A spot check of petitions circulated by backers of a proposed voter referendum on the law showed enough were valid to trigger further review of the signatures needed to qualify the measure for the November ballot, according to figures compiled by the secretary of state.
Projections based on random sampling indicated that the referendum’s backers — a coalition of conservative groups called Privacy for All Students — obtained 95.6 percent of the 504,760 signatures required to force a public vote on the law passed last year by the California Legislature and signed by Gov. Jerry Brown.
That was only a few thousand more than they needed to prompt the next step in the qualification process — a full check of all 619,244 signatures submitted, the secretary of state’s office said.
It could take more than a month for that work to be completed. County election officials have until Feb. 24 to review the signatures gathered in their jurisdictions to see if they were obtained from properly registered voters and then to report their findings to the state.
If the referendum makes the ballot, the law will be put on hold until the election determines whether it survives or is repealed.
“We wait with anticipation as we move into the next phase of the referendum process,” Karen England of the Privacy for All Students coalition said in an email to supporters. “We feel confident that a full count will result in us securing 100% of the signatures needed to put this referendum on the ballot.”
The referendum would have made the ballot outright if the initial spot-check had shown that the signatures turned in for verification had a validity rate of 110 percent, which would have put them well over the minimum qualification target.
The law that is the subject of the referendum attempt took effect Jan. 1. It guarantees students in grades K-12 the right to use school facilities such as bathrooms and locker rooms and to participate in the sex-segregated activities that correspond with their expressed genders instead of their school records.
Supporters said it was needed to spell out protections that already exist under state anti-discrimination laws but are overlooked or improperly applied by educators fielding requests from transgender students and their families.

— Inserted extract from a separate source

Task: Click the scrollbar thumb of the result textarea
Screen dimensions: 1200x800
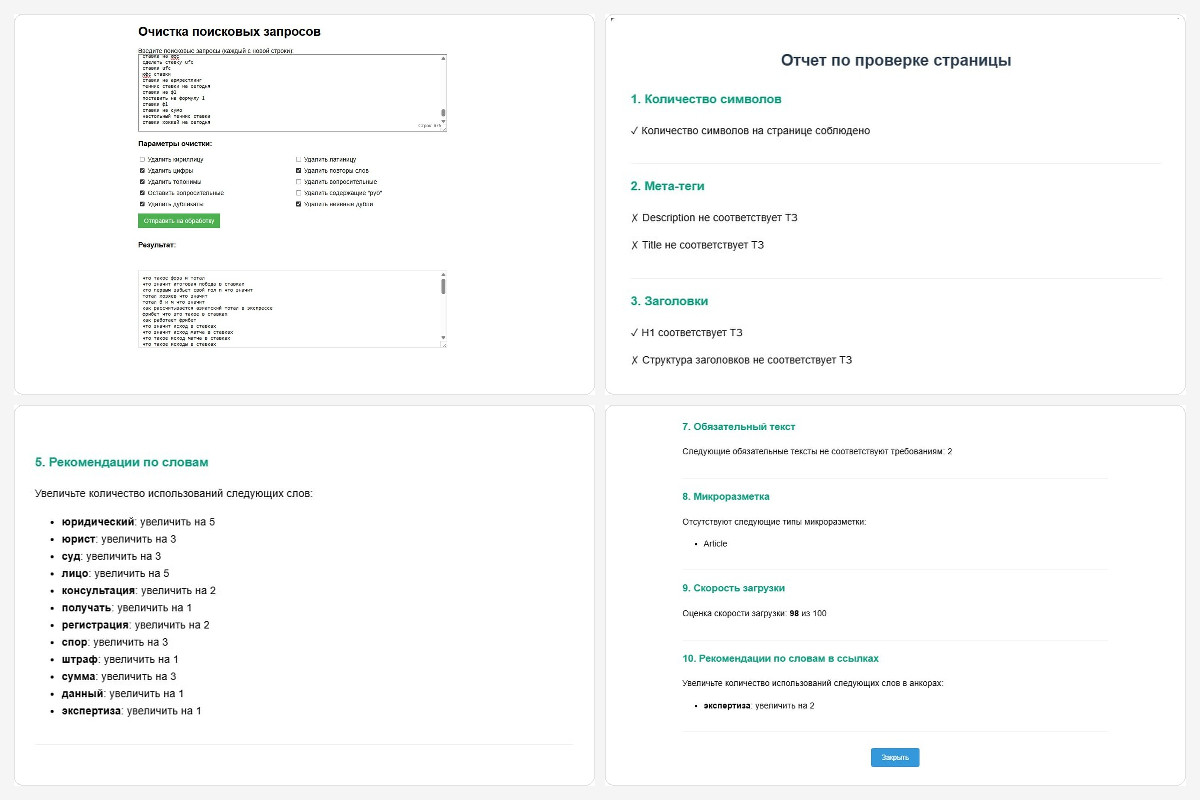Action: 443,287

Opponents maintain it violates the privacy of youngsters who may be uncomfortable sharing facilities with classmates of the opposite biological sex.

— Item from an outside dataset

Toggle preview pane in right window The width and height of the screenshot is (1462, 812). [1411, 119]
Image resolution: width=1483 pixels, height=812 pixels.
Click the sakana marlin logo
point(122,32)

Transgender Law Center Executive Director Masen Davis, whose Oakland-based nonprofit co-sponsored legislation that led to the law’s enactment, said he is confident the referendum will fall short of the ballot, but thinks voters will reject it if they are faced with the question in November.
“I think it’s really important people know this is not about co-ed bathrooms. This is about schools focusing on the needs of each student on a case-by-case basis so they can focus on school,” Davis said.
Some school districts around California, as well as the education departments in Massachusetts and Connecticut, have implemented similar policies by regulation. But California is the first state to detail the rights of transgender students in schools by statute.
Although the law’s opponents have focused on potential abuses and awkward encounters in bathrooms and locker rooms, schools preparing to implement the law also are evaluating what it means for yearbook photo dress codes, sleeping arrangements for overnight field trips and activities such as choirs and recreational sports where girls and boys are often separated.
The California Interscholastic Federation, which governs competitive high school sports, adopted a detailed process in 2012 that students must follow if they want to play on a team that is not consistent with their gender at birth.